ПИСЬМЕННОЕ ЗАДАНИЕ 1
Перескажите короче или списком абзац отрывка, который начинается словами «Думаю, всё это было результатом». Главные факты нужно сохранить.
:: ОТРЫВОК ТЕКСТА ::
Поразило выступление Шаламова. Он читал «Шерри-бренди» – рассказ, посвящённый смерти Мандельштама в лагере, сам по себе трагичный и вызывающий, но особенно волнующий в исполнении автора, высокого, корявого, с какой-то изломанной жестикуляцией, нервно переживающего каждую свою фразу.
В середине рассказа Эренбургу пришла записка, он её прочитал и молча сунул в карман. Потом я узнал, что кто-то из нашего партийного начальства забеспокоился и просил Илью Григорьевича «тактично прервать это выступление». Он тактично… этого не сделал. А в заключение высказал надежду, что этот вечер поможет приблизить издание книги поэта.
Читали стихи Мандельштама. Какой-то студент Щукинского училища был приглашён специально для этого, но читал плохо, без понимания, а в одном стихотворении вообще забыл последнюю строфу.
– Я качался в далёком саду… На простой деревянной качели… – стали подсказывать из зала.
Так что слова одного из выступавших о том, что «Мандельштам – поэт широко известный в узком кругу литераторов», звучали эффектно, но были не очень справедливы.
Год спустя, когда умерла Анна Ахматова, на мехмате прошёл вечер её памяти – первый в стране, ведь советская власть до сих пор относилась к ней не очень одобрительно и как бы не заметила её ухода.
Думаю, всё это было результатом активности Вали Гефтера, как и выпуск альманаха «Гамма». Альманах носил более или менее литературный характер, но словесное творчество тогда было либо просоветским, либо… считалось неприемлемым (неважно уже, каким оно было по сути). Наш альманах просоветским не был. В нём имелись произведения с других факультетов и, кажется, даже не из МГУ. Мы решили повесить его не на мехмате, а внизу, в холле между двумя большими аудиториями. Там стоят круглые колонны, и нам пришлось раздобыть листы какого-то пластика, а на них уже прикреплять произведения.
Ничего такого уж антисоветского там не было. Но и советского не было, что считалось ошибочным для лучшего вуза страны. Так что провисел наш настенный альманах лишь один вечер. На следующий день его сняли, а «Голос Америки» (который глушили, но многие ухитрялись его слушать) сообщил, что в Московском университете вышел новый диссидентский журнал. Получалось, как бы печатный…
МГУ нередко становился и площадкой для острых спектаклей. Прежде всего, они шли в университетском театре, находившемся в здании гуманитарных факультетов. Там я смотрел спектакль «Карьера Артуро Уи»[122 - «Карьера Артуро Уи, которой могло не быть»: пьеса-памфлет Бертольда Брехта, написанная в 1941 году. В Студенческом театре МГУ его поставил Марк Захаров совместно с Сергеем Юткевичем.] Бертольда Брехта (с великолепной сценой, когда одинокий человек марширует на сцене, скандируя «Что я могу сделать один?», – а потом к нему присоединяются ещё один, и ещё, и уже вся сцена полна народом, сотрясающим её и скандирующим ту же фразу). Ещё запомнился спектакль «Хочу быть честным»[123 - Спектакль поставил Марк Захаров в 1966 году. t] Владимира Войновича (вроде бы советский спектакль, но побуждающий переосмыслить всё, что происходит вокруг). Оба спектакля ставил Марк Захаров, тогда ещё не очень известный.
:::
ПИСЬМЕННОЕ ЗАДАНИЕ 2
Повторите без изменений строки, которые идут между строкой с «Task: Tap the LB monogram logo» и строкой с «Action: pos(87,122)», включая обе эти строки. Картинки в ответ не включайте.
:: ЗАПИСИ НАБОРА ДАННЫХ ::
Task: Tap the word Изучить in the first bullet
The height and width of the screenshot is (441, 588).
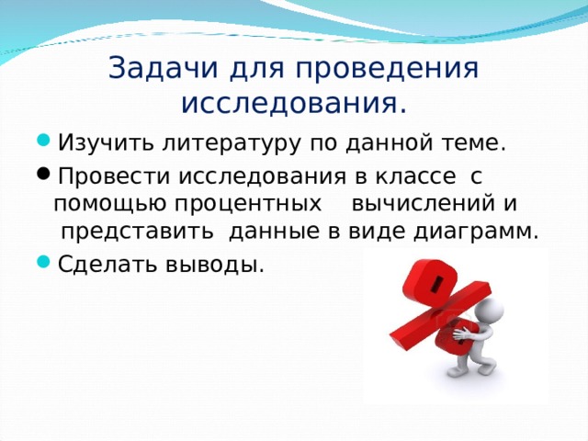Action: [x=95, y=144]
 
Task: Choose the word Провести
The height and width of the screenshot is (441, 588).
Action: [x=103, y=175]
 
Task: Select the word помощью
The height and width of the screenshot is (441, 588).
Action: [x=101, y=202]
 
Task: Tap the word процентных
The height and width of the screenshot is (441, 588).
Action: [x=244, y=202]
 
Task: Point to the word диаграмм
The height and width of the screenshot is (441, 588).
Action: [x=482, y=231]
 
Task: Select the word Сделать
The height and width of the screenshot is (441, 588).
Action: [x=97, y=265]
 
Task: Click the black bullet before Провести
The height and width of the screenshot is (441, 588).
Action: [x=45, y=175]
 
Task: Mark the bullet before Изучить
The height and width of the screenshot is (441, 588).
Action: [x=45, y=144]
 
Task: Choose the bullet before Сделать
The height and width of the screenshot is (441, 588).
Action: [x=45, y=265]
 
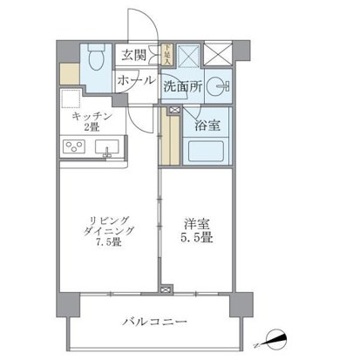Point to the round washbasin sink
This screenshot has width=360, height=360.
coord(222,86)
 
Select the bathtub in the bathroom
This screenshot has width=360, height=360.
coord(207,145)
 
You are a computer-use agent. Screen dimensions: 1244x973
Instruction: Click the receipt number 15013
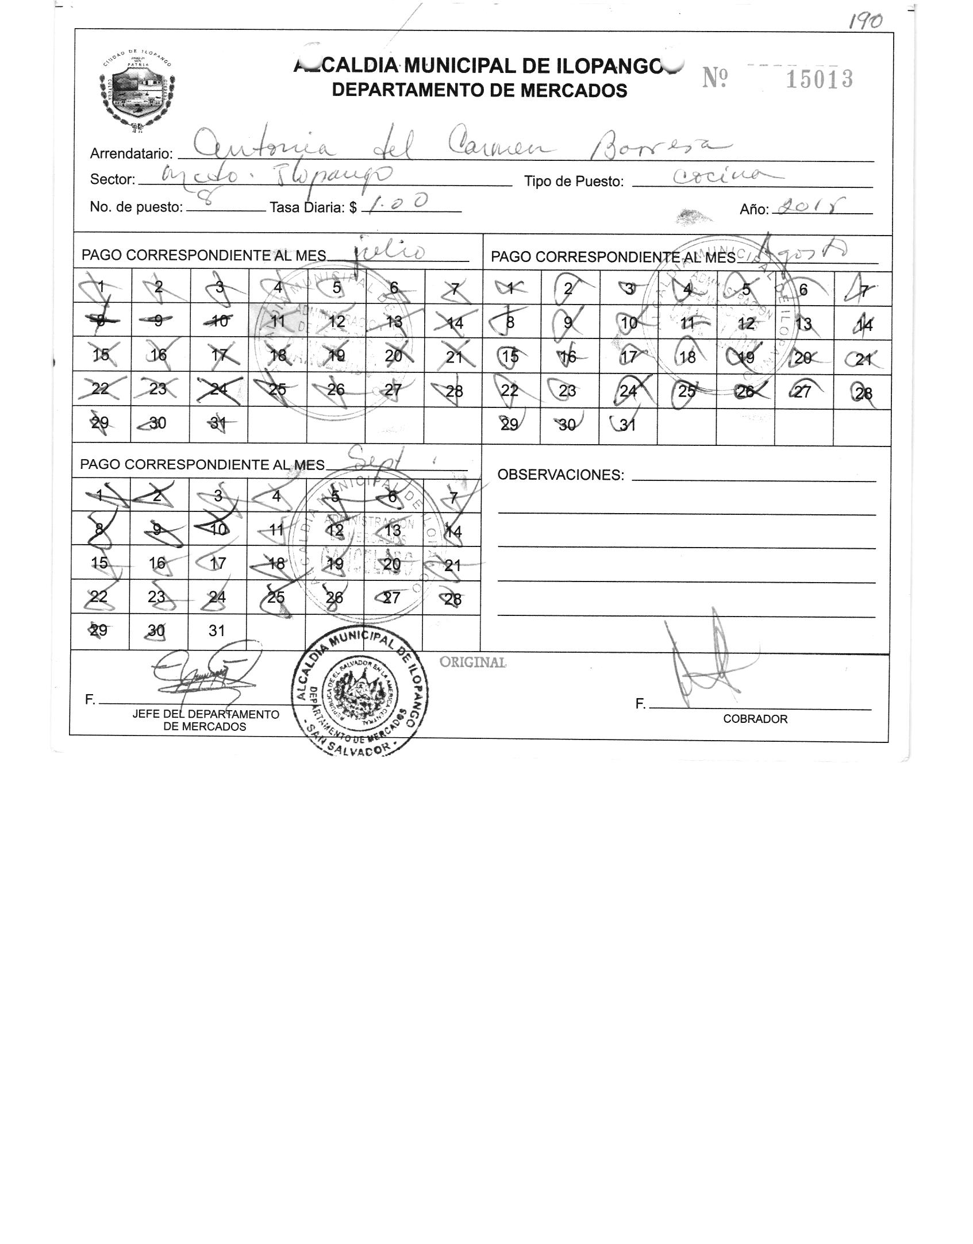tap(818, 79)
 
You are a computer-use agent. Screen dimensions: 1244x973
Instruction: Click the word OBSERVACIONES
tap(560, 475)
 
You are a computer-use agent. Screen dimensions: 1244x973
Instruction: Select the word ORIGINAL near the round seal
tap(472, 662)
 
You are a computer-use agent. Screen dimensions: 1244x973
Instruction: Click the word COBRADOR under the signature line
tap(755, 719)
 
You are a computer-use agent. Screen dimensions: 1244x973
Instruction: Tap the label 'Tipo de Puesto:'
tap(574, 182)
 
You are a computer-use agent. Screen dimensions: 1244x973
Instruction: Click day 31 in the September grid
tap(216, 631)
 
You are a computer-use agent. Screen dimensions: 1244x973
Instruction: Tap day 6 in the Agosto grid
tap(803, 290)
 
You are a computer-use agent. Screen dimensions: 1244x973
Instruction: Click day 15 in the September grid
tap(99, 563)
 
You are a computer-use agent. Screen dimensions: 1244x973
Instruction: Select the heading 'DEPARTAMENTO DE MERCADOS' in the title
tap(480, 90)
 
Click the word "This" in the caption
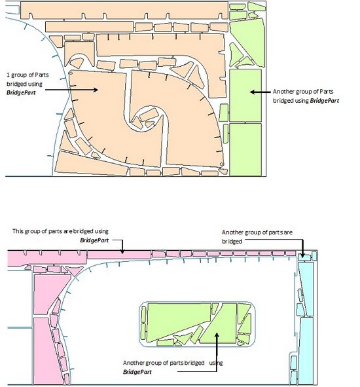click(18, 231)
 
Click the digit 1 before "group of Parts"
click(8, 75)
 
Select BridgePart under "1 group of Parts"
click(21, 92)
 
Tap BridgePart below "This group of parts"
click(94, 240)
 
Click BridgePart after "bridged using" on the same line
click(324, 100)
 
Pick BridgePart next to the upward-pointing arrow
click(137, 372)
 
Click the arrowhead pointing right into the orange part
click(96, 90)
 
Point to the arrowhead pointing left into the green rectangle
click(253, 92)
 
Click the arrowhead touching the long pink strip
click(122, 251)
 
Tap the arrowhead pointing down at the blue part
click(303, 255)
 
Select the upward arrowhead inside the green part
click(217, 335)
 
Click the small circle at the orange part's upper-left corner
click(71, 73)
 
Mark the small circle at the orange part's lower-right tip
click(221, 164)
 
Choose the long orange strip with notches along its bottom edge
click(124, 10)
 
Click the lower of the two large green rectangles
click(245, 149)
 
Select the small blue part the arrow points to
click(304, 257)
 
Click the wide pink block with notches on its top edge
click(47, 258)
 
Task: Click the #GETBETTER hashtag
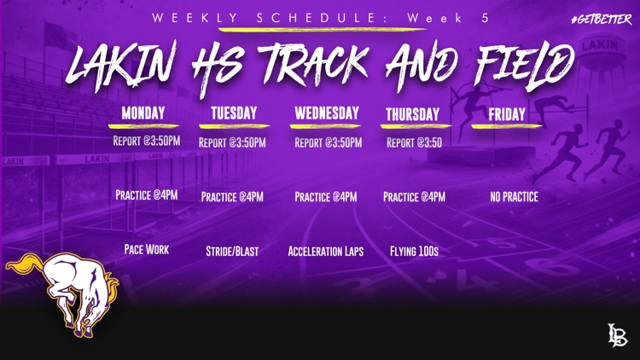click(602, 19)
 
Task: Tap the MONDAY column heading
click(143, 113)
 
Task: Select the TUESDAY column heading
click(234, 113)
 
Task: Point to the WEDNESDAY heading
click(327, 113)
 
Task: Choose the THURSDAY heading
click(413, 114)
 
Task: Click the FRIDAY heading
click(507, 114)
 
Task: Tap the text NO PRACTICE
click(515, 197)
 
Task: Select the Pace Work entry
click(147, 249)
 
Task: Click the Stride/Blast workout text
click(232, 251)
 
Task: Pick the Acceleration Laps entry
click(326, 251)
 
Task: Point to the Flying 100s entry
click(414, 251)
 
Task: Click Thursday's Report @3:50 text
click(414, 142)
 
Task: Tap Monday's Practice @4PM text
click(147, 195)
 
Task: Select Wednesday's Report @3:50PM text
click(329, 142)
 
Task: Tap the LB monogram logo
click(617, 334)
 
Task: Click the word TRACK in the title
click(313, 66)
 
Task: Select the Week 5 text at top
click(448, 19)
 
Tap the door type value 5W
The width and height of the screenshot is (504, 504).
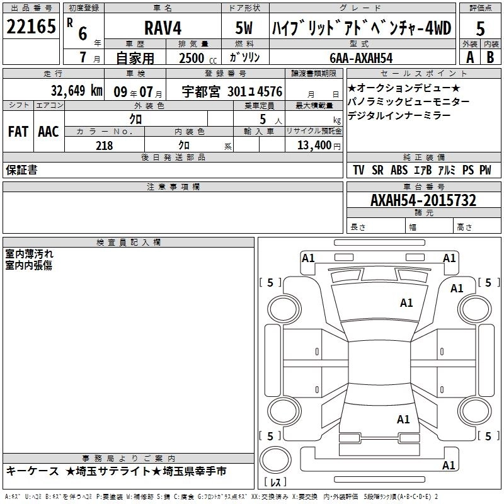244,28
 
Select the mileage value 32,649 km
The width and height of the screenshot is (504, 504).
62,91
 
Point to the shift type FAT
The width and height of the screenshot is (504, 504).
17,131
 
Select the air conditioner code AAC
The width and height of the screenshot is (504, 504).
48,131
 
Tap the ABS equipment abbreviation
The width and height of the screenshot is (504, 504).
398,170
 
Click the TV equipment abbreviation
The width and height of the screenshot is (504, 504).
358,170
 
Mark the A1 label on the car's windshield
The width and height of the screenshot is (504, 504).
406,303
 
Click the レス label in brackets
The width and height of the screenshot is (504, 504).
275,483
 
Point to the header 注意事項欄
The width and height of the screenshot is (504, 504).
173,187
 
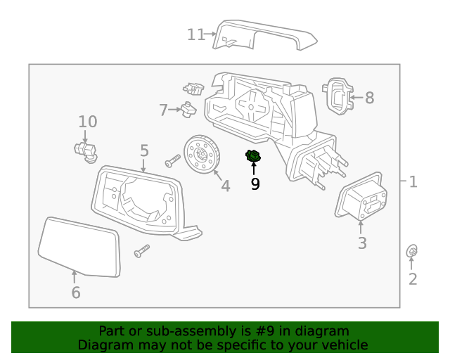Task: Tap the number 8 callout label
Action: pos(369,98)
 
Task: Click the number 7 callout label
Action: pos(163,110)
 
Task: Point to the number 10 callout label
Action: pos(87,122)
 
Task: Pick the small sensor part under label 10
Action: pos(85,150)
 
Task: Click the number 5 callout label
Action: pos(144,150)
:::
ОТВЕТ К ЗАДАНИЮ 1
- Всё это, по мнению рассказчика, было результатом активности Вали Гефтера, как и выпуск альманаха «Гамма».
- Альманах был более или менее литературным. Словесное творчество тогда было либо просоветским, либо считалось неприемлемым, а этот альманах просоветским не был.
- В нём были произведения с других факультетов и, кажется, даже не из МГУ.
- Его решили повесить не на мехмате, а внизу, в холле между двумя большими аудиториями.
- Там стоят круглые колонны, поэтому пришлось раздобыть листы пластика и прикреплять произведения к ним.

ОТВЕТ К ЗАДАНИЮ 2
Task: Tap the LB monogram logo
click(617, 334)
 
Task: Click the word TRACK in the title
click(313, 66)
 
Task: Select the Week 5 text at top
click(448, 19)
 
Tap the door type value 5W
The width and height of the screenshot is (504, 504).
244,28
 
Select the mileage value 32,649 km
The width and height of the screenshot is (504, 504).
62,91
 
Point to the shift type FAT
The width and height of the screenshot is (504, 504).
17,131
 
Select the air conditioner code AAC
The width and height of the screenshot is (504, 504).
48,131
 
Tap the ABS equipment abbreviation
The width and height of the screenshot is (504, 504).
398,170
 
Click the TV equipment abbreviation
The width and height of the screenshot is (504, 504).
358,170
 
Mark the A1 label on the car's windshield
The width and height of the screenshot is (504, 504).
406,303
 
Click the レス label in brackets
The width and height of the screenshot is (504, 504).
275,483
 
Point to the header 注意事項欄
The width and height of the screenshot is (504, 504).
173,187
 
Task: Tap the number 8 callout label
Action: pos(369,98)
 
Task: Click the number 7 callout label
Action: pos(163,110)
 
Task: Point to the number 10 callout label
Action: pos(87,122)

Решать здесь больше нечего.